(Excerpts from a dataset)

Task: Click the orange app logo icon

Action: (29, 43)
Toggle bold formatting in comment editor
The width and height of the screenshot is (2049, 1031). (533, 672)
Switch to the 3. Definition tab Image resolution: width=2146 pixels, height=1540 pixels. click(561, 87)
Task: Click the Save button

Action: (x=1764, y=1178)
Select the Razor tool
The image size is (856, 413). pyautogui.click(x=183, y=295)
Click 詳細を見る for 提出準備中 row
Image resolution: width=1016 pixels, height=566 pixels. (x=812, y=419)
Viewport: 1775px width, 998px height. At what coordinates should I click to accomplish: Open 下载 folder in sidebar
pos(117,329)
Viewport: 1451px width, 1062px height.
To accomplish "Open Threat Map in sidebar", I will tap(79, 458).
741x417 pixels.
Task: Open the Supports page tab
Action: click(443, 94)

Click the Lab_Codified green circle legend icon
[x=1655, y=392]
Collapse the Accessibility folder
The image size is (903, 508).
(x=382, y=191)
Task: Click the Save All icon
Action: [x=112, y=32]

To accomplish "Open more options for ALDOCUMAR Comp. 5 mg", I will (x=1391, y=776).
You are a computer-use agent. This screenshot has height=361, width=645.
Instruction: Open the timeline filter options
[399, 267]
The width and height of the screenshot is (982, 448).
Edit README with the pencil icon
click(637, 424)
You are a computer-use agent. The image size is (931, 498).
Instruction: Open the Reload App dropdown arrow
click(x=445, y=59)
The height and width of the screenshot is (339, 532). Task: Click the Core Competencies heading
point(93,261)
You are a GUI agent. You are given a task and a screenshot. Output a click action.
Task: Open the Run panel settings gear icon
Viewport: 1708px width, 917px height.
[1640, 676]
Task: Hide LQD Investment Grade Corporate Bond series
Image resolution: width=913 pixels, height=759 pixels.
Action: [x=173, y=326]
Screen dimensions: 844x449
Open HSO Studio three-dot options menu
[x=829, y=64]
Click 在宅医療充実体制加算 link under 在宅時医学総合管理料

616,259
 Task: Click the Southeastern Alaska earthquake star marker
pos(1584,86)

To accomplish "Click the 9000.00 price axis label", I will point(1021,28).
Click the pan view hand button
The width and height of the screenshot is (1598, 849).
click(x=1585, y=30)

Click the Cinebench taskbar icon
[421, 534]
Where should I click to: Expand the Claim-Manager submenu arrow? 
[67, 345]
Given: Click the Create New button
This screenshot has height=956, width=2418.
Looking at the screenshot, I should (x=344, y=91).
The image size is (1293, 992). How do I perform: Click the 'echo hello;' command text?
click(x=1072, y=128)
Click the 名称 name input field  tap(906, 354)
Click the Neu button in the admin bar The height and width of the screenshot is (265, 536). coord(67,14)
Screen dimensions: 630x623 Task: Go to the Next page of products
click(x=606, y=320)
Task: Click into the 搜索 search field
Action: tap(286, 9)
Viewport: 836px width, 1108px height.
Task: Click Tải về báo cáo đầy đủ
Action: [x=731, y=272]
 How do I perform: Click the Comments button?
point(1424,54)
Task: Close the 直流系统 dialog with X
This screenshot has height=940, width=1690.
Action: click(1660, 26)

ASSIGNMENT: The required output is the line containing "This screenshot has height=956, width=2418." through the last line of the records above, each copied exactly and nothing more.

OUTPUT:
This screenshot has height=956, width=2418.
Looking at the screenshot, I should (x=344, y=91).
The image size is (1293, 992). How do I perform: Click the 'echo hello;' command text?
click(x=1072, y=128)
Click the 名称 name input field  tap(906, 354)
Click the Neu button in the admin bar The height and width of the screenshot is (265, 536). coord(67,14)
Screen dimensions: 630x623 Task: Go to the Next page of products
click(x=606, y=320)
Task: Click into the 搜索 search field
Action: tap(286, 9)
Viewport: 836px width, 1108px height.
Task: Click Tải về báo cáo đầy đủ
Action: [x=731, y=272]
 How do I perform: Click the Comments button?
point(1424,54)
Task: Close the 直流系统 dialog with X
This screenshot has height=940, width=1690.
Action: click(1660, 26)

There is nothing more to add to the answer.